Prior studies suggest youth do not lower their activity levels in one setting when provided with more physical activity opportunities and volume of activity in another [100, 101]. However, other recent studies suggest youth with high amounts of activity on one day compensate by lowering their activity on a subsequent day [102]. Further, some studies suggest there is an activitystat, that hypothesizes children decrease their physical activity in some parts of the day to offset increases in physical activity during other parts of the day, which helps them to maintain a constant level of daily physical activity [101]. It is important to note that most of the studies testing the activitystat hypotheses have been cross-sectional. Although a definitive answer to this is unavailable and further experimental evidence is needed, the evidence from several interventions suggests that targeting increases in physical activity in one setting may not lead to overall improvements in youth activity levels [86, 87].
Issues of implementation also relate to monetary costs associated with selecting an approach within one of the three mechanisms. Training classroom teachers to deliver physical activity breaks with fidelity, purchasing equipment or materials, and conducting follow-up visits and trainings may be more costly from an intervention delivery standpoint than working with school or district-level officials to alter school schedules to include additional physical activity opportunities [109]. Thus, while practicality is limited using extension compared to expansion, the overall cost of delivery of extension may be substantially reduced given the targeted level of the intervention as well as a potentially higher level of implementation.

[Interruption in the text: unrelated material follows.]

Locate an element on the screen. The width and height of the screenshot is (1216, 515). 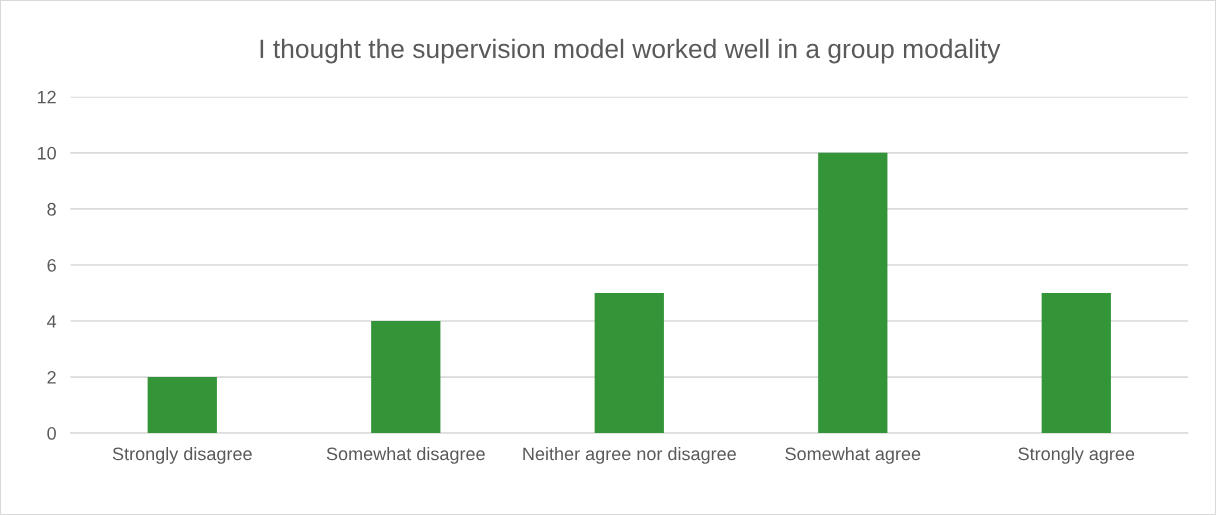
chart-title: I thought the supervision model worked well in a group modality is located at coordinates (630, 51).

While evidence has been presented on the utility of enhancing, extending, and expanding physical activity opportunities, when improperly used or embedded within larger intervention frameworks, they can be ineffective. Hence, not all studies that incorporate one or more of these have been successful. How and where they are applied is, therefore, critical for success. Studies that expand opportunities outside of the regular school day report problems with attendance, but youth who do attend the program are more active than on non-attendance or non-program days. Approaches embedded within a compulsory environment (e.g., infusing PA into academic classrooms, enhancing required PE classes, making improvements to the playground for recess) impact all youth to increase their physical activity but issues arise with whether those in charge (e.g., school principals, after school program directors) are willing to reallocate time in a schedule to increase opportunities for youth to be active. Interventions need to be designed with these considerations in mind.